▶ **Directions for this task**: Word for word, print all of the entries below.

Collected data
===============
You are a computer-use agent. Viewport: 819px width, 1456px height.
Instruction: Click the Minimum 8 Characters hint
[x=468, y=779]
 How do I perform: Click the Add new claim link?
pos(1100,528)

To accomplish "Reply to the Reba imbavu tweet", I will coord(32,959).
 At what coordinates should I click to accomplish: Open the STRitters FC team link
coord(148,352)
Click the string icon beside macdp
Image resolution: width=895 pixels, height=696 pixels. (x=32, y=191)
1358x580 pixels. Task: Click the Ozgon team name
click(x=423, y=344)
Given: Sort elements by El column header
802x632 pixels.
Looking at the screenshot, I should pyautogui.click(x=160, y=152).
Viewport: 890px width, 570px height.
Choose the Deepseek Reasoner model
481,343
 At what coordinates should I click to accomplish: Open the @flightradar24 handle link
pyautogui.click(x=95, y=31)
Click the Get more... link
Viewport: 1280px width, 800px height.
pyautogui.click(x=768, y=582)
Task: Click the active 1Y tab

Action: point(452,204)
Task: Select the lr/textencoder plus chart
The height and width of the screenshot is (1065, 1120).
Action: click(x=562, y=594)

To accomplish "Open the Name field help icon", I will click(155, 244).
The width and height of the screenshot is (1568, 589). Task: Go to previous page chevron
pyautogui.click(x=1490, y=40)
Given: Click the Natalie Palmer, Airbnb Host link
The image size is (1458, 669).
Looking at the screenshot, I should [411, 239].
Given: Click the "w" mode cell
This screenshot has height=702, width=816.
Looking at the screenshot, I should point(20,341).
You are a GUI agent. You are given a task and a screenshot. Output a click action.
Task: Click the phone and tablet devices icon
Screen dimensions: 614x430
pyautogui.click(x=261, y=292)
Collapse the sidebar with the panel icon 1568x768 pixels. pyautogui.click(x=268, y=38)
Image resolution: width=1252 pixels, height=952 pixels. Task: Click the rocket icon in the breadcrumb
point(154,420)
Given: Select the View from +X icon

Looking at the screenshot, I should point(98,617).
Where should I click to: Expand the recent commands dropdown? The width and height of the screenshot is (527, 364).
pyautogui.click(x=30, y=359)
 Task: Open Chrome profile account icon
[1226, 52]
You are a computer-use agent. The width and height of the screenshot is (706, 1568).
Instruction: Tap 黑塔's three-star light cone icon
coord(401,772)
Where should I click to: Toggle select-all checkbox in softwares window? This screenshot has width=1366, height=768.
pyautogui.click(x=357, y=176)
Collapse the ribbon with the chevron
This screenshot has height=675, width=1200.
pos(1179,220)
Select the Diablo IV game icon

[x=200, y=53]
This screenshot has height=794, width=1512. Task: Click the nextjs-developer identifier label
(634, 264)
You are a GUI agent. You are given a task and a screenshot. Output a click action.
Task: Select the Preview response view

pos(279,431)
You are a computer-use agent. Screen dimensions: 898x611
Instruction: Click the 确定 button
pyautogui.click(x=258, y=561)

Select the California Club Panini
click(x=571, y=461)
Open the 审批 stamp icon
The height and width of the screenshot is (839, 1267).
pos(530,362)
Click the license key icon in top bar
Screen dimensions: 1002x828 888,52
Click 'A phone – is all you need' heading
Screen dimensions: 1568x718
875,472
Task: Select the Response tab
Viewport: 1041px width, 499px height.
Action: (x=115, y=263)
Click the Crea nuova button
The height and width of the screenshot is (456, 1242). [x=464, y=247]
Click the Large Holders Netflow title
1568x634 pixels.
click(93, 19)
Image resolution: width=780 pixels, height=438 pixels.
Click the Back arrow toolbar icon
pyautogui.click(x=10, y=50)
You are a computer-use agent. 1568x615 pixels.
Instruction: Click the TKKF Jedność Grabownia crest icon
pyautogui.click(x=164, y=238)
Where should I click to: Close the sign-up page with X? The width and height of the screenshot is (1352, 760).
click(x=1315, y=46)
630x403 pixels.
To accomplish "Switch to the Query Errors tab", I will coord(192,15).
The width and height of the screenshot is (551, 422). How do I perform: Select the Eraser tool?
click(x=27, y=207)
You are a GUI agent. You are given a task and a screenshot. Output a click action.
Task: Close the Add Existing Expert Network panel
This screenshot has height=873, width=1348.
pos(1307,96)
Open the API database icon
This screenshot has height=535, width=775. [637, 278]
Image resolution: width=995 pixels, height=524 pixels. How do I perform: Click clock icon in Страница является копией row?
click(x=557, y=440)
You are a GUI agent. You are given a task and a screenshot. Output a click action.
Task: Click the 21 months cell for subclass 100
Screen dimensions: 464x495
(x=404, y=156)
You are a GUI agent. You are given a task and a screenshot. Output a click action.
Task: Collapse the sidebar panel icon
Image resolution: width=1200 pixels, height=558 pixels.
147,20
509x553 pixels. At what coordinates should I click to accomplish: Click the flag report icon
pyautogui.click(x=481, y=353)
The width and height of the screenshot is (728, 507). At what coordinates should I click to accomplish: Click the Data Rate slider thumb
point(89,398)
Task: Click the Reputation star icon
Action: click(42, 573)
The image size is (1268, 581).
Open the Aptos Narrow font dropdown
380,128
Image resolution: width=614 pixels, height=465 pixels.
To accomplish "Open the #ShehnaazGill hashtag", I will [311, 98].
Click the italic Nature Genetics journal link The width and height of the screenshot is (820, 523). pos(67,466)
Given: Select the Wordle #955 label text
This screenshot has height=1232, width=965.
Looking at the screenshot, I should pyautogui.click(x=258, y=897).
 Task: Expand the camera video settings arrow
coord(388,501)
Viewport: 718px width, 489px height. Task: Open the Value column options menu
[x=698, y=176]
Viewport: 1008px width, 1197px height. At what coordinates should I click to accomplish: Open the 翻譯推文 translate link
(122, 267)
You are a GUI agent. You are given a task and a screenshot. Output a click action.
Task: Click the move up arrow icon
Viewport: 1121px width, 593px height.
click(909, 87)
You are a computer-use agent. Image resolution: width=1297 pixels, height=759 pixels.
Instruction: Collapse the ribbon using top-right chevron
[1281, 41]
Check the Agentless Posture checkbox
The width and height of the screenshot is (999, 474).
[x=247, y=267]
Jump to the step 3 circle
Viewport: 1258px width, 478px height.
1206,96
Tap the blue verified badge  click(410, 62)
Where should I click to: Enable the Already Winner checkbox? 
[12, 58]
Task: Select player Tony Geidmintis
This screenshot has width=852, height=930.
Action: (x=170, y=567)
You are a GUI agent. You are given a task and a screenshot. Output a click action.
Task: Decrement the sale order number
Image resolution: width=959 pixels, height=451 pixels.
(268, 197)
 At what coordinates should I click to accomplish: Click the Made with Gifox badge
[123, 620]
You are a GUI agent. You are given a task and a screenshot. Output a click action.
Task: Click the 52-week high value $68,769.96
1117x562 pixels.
===============
▶ **Reply**:
You are a computer-use agent. Viewport: 819px width, 1456px height.
Instruction: Click the Minimum 8 Characters hint
[x=468, y=779]
 How do I perform: Click the Add new claim link?
pos(1100,528)

To accomplish "Reply to the Reba imbavu tweet", I will coord(32,959).
 At what coordinates should I click to accomplish: Open the STRitters FC team link
coord(148,352)
Click the string icon beside macdp
Image resolution: width=895 pixels, height=696 pixels. (x=32, y=191)
1358x580 pixels. Task: Click the Ozgon team name
click(x=423, y=344)
Given: Sort elements by El column header
802x632 pixels.
Looking at the screenshot, I should pyautogui.click(x=160, y=152).
Viewport: 890px width, 570px height.
Choose the Deepseek Reasoner model
481,343
 At what coordinates should I click to accomplish: Open the @flightradar24 handle link
pyautogui.click(x=95, y=31)
Click the Get more... link
Viewport: 1280px width, 800px height.
pyautogui.click(x=768, y=582)
Task: Click the active 1Y tab

Action: point(452,204)
Task: Select the lr/textencoder plus chart
The height and width of the screenshot is (1065, 1120).
Action: click(x=562, y=594)

To accomplish "Open the Name field help icon", I will click(155, 244).
The width and height of the screenshot is (1568, 589). Task: Go to previous page chevron
pyautogui.click(x=1490, y=40)
Given: Click the Natalie Palmer, Airbnb Host link
The image size is (1458, 669).
Looking at the screenshot, I should [411, 239].
Given: Click the "w" mode cell
This screenshot has height=702, width=816.
Looking at the screenshot, I should point(20,341).
You are a GUI agent. You are given a task and a screenshot. Output a click action.
Task: Click the phone and tablet devices icon
Screen dimensions: 614x430
pyautogui.click(x=261, y=292)
Collapse the sidebar with the panel icon 1568x768 pixels. pyautogui.click(x=268, y=38)
Image resolution: width=1252 pixels, height=952 pixels. Task: Click the rocket icon in the breadcrumb
point(154,420)
Given: Select the View from +X icon

Looking at the screenshot, I should point(98,617).
Where should I click to: Expand the recent commands dropdown? The width and height of the screenshot is (527, 364).
pyautogui.click(x=30, y=359)
 Task: Open Chrome profile account icon
[1226, 52]
You are a computer-use agent. The width and height of the screenshot is (706, 1568).
Instruction: Tap 黑塔's three-star light cone icon
coord(401,772)
Where should I click to: Toggle select-all checkbox in softwares window? This screenshot has width=1366, height=768.
pyautogui.click(x=357, y=176)
Collapse the ribbon with the chevron
This screenshot has height=675, width=1200.
pos(1179,220)
Select the Diablo IV game icon

[x=200, y=53]
This screenshot has height=794, width=1512. Task: Click the nextjs-developer identifier label
(634, 264)
You are a GUI agent. You are given a task and a screenshot. Output a click action.
Task: Select the Preview response view

pos(279,431)
You are a computer-use agent. Screen dimensions: 898x611
Instruction: Click the 确定 button
pyautogui.click(x=258, y=561)

Select the California Club Panini
click(x=571, y=461)
Open the 审批 stamp icon
The height and width of the screenshot is (839, 1267).
pos(530,362)
Click the license key icon in top bar
Screen dimensions: 1002x828 888,52
Click 'A phone – is all you need' heading
Screen dimensions: 1568x718
875,472
Task: Select the Response tab
Viewport: 1041px width, 499px height.
Action: (x=115, y=263)
Click the Crea nuova button
The height and width of the screenshot is (456, 1242). [x=464, y=247]
Click the Large Holders Netflow title
1568x634 pixels.
click(93, 19)
Image resolution: width=780 pixels, height=438 pixels.
Click the Back arrow toolbar icon
pyautogui.click(x=10, y=50)
You are a computer-use agent. 1568x615 pixels.
Instruction: Click the TKKF Jedność Grabownia crest icon
pyautogui.click(x=164, y=238)
Where should I click to: Close the sign-up page with X? The width and height of the screenshot is (1352, 760).
click(x=1315, y=46)
630x403 pixels.
To accomplish "Switch to the Query Errors tab", I will coord(192,15).
The width and height of the screenshot is (551, 422). How do I perform: Select the Eraser tool?
click(x=27, y=207)
You are a GUI agent. You are given a task and a screenshot. Output a click action.
Task: Close the Add Existing Expert Network panel
This screenshot has height=873, width=1348.
pos(1307,96)
Open the API database icon
This screenshot has height=535, width=775. [637, 278]
Image resolution: width=995 pixels, height=524 pixels. How do I perform: Click clock icon in Страница является копией row?
click(x=557, y=440)
You are a GUI agent. You are given a task and a screenshot. Output a click action.
Task: Click the 21 months cell for subclass 100
Screen dimensions: 464x495
(x=404, y=156)
You are a GUI agent. You are given a task and a screenshot. Output a click action.
Task: Collapse the sidebar panel icon
Image resolution: width=1200 pixels, height=558 pixels.
147,20
509x553 pixels. At what coordinates should I click to accomplish: Click the flag report icon
pyautogui.click(x=481, y=353)
The width and height of the screenshot is (728, 507). At what coordinates should I click to accomplish: Click the Data Rate slider thumb
point(89,398)
Task: Click the Reputation star icon
Action: click(42, 573)
The image size is (1268, 581).
Open the Aptos Narrow font dropdown
380,128
Image resolution: width=614 pixels, height=465 pixels.
To accomplish "Open the #ShehnaazGill hashtag", I will [311, 98].
Click the italic Nature Genetics journal link The width and height of the screenshot is (820, 523). pos(67,466)
Given: Select the Wordle #955 label text
This screenshot has height=1232, width=965.
Looking at the screenshot, I should pyautogui.click(x=258, y=897).
 Task: Expand the camera video settings arrow
coord(388,501)
Viewport: 718px width, 489px height. Task: Open the Value column options menu
[x=698, y=176]
Viewport: 1008px width, 1197px height. At what coordinates should I click to accomplish: Open the 翻譯推文 translate link
(122, 267)
You are a GUI agent. You are given a task and a screenshot. Output a click action.
Task: Click the move up arrow icon
Viewport: 1121px width, 593px height.
click(909, 87)
You are a computer-use agent. Image resolution: width=1297 pixels, height=759 pixels.
Instruction: Collapse the ribbon using top-right chevron
[1281, 41]
Check the Agentless Posture checkbox
The width and height of the screenshot is (999, 474).
[x=247, y=267]
Jump to the step 3 circle
Viewport: 1258px width, 478px height.
1206,96
Tap the blue verified badge  click(410, 62)
Where should I click to: Enable the Already Winner checkbox? 
[12, 58]
Task: Select player Tony Geidmintis
This screenshot has width=852, height=930.
Action: (x=170, y=567)
You are a GUI agent. You are given a task and a screenshot. Output a click action.
Task: Decrement the sale order number
Image resolution: width=959 pixels, height=451 pixels.
(268, 197)
 At what coordinates should I click to accomplish: Click the Made with Gifox badge
[123, 620]
You are a GUI agent. You are given a task and a screenshot. Output a click action.
Task: Click the 52-week high value $68,769.96
1117x562 pixels.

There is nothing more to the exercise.